Overall I find it not worth it. Most of the time you'll be writing a table-driven test, and you're only writing the assertions a handful of times for tens of test cases. (A comment below complains that table-driven tests don't point you at the failure; giving you a vague error like "test 42: fail". I personally add a free-form "name" to every test case to avoid that particular problem.)
My main complaint with Go is how the official style guides don't make conventions around the hand-rolled assertions clear. At least when I was learning Go at Google, you pretty much had to use the form:
if got, want := len(foobars), test.wantFoobarCount; got != want {
t.Errorf("foobar count:\n got: %v\n want: %v", got, want)
}
or your code would not be approved. (The style points here are: the variables should always be called got and want, the output should be in got, want order, and the colons on got and want should be aligned.) Nobody in the real world does this, for whatever reason, and there is no "Code Review Comments" to point to to say why it should be got, want and not want, got. (Why? Because it's arbitrary and someone else already picked.)I implemented a specialized json-patch and tested it with gopter.
My colleague implemented an equivalent of `openssl passwd` in go and used gopter to test it (comparing outputs between his implementation and what openssl returns).
Needless to say, gopter found subtle bugs in both cases.
I came to property-testing from PropEr (erlang), and was pleasantly surprised how well gopter worked for us.

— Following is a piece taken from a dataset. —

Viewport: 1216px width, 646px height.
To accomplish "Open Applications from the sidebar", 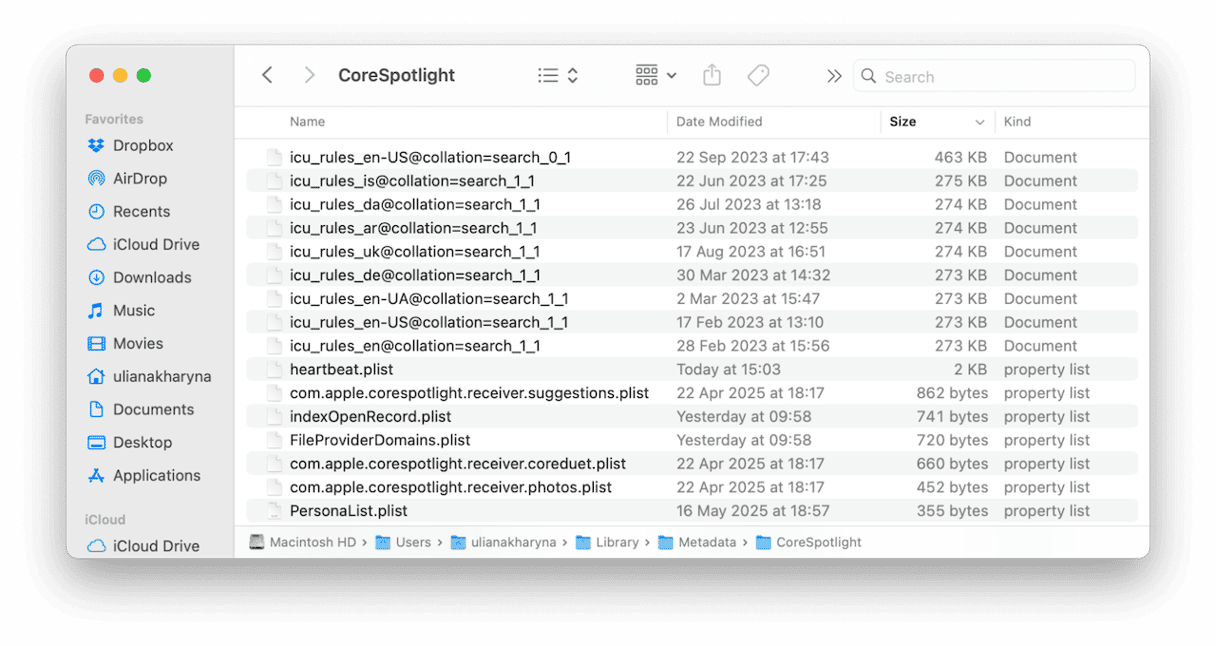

Could you talk more about this? I'd love to see the code or any other docs you might have.
Is the difference instrumentation vs hand written generators and hand written invariants?
I can see it being very useful in go-land, since it's relatively easy to make mistakes w/ nils that the compiler won't complain about, but I'm curious how far having a stronger type system can go vs fuzzing.
It's much easier to just describe how to construct data rather than coming up with test data and edge cases yourself. Sure you might have test cases for every nullable field, but do you have tests for every pair of nullable fields?
I also found some interesting behavior this way. StringUtils.trimToNull(str) == null is actually not the same as checking if a string is blank due to weird unicode peculiarities.
At the company I work at we do a lot of stuff with distances and time and with the time library it's a lot easy to have strong time typing throughout the codebase, but without a standard distance library, I've seen things in meters, kilometers, miles, etc.
With every new version they can introduce new unit libraries until there are ones for velocity, acceleration, area, volume, mass, temperature, etc. This would make golang a great option for many business uses and scientific uses.
The other thing golang should standardize in it's stdlib that is testing related is a clock libary like facebookgo/clock library for time control. It's already standard practice to have the rand library be injected with a seed so you can have determinism for tests. The same is need for controlling time for many use cases if you want determinism in tests involving time. Making this part of the stdlib and making it best practice to always dependency inject a clock instead of using a global like time.Now() would go a long way to improving more complex unit/integration testing where time is involved.